======== PAGE EXTRACT ========

From:Christophe Grandsire <christophe.grandsire@...>
Date:Thursday, October 25, 2001, 6:49
En réponse à Dungeonmaster <dungeonmaster@...>:

> > No, you do not :-) > PDF is hyper-text sensitive. >
Can you call for a point in another PDF-file this way? I'm far from sure. If you want it to work, you need to make the whole page into one PDF-file, and PDF- files are well-known to be very memory consuming (normal, seen that they are really complex electronic photocopies).
> > The whole point of Internet is that you can navigate easily. If you > > have to download a PDF file each time you move from one chapter to > > another, it's gonna be awful. > > Not really. On Windows systems, Acrobat Reader loads inside your > browser. So > you can page through PDF documents almost as if they were HTML > pages.
Taking approximately 10 times as much time to download than a HTML file of corresponding size. Moreover, it usually doesn't cache all the file, but gets only the page you're watching, making navigation extremely slow and difficult. When I really want to see a PDF-file, I download it and then print it, it's much faster. PDF
> lacks things like sound and moving images (afaik, but I have been > proven > wrong before), but for text documentation (especially unicode) it is > tyhe > best method there is, imho. >
True for text documentation, but not for browser navigation. Unless you have a really fast computer (and even then, the one I'm using is quite a powerful Pentium III computer, and still loading PDF-files through the browser is painfully slow. I'm in the process of buying a Pentium IV 1.6GHz computer, with 512Mo RAM. I'll see with this one how fast it gets), it's quite unfriendly.

======== GIVEN MATERIAL ========

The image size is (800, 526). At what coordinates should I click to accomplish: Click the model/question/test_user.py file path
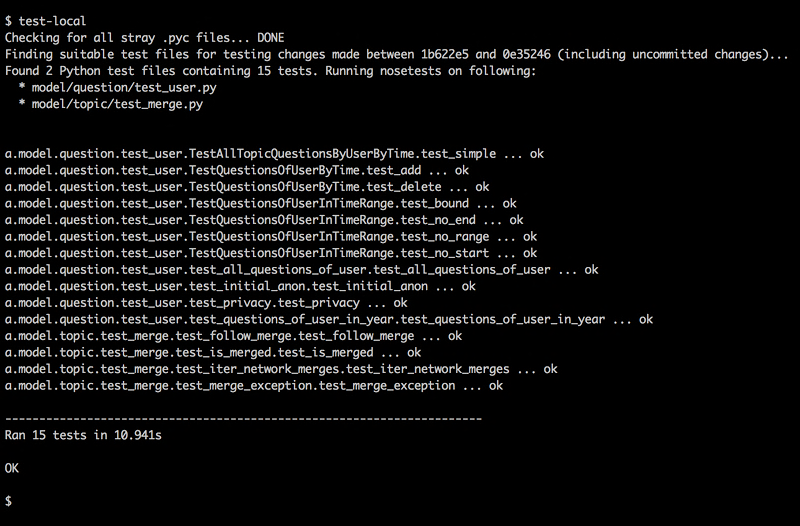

========

- [AIM A]
Reproduce word for word the part of the message about PDF files that opens with the words containing "Taking approximately 10" and closes with "it's quite unfriendly.".
- [AIM B]
In the last paragraph of the message about PDF files, which computers and computer components does the writer name? List them.

- [TASK OUTPUT A]
Taking approximately 10 times as much time to download than a HTML file of corresponding size. Moreover, it usually doesn't cache all the file, but gets only the page you're watching, making navigation extremely slow and difficult. When I really want to see a PDF-file, I download it and then print it, it's much faster. PDF
> lacks things like sound and moving images (afaik, but I have been > proven > wrong before), but for text documentation (especially unicode) it is > tyhe > best method there is, imho. >
True for text documentation, but not for browser navigation. Unless you have a really fast computer (and even then, the one I'm using is quite a powerful Pentium III computer, and still loading PDF-files through the browser is painfully slow. I'm in the process of buying a Pentium IV 1.6GHz computer, with 512Mo RAM. I'll see with this one how fast it gets), it's quite unfriendly.

- [TASK OUTPUT B]
- Pentium III computer
- Pentium IV 1.6GHz computer
- 512Mo RAM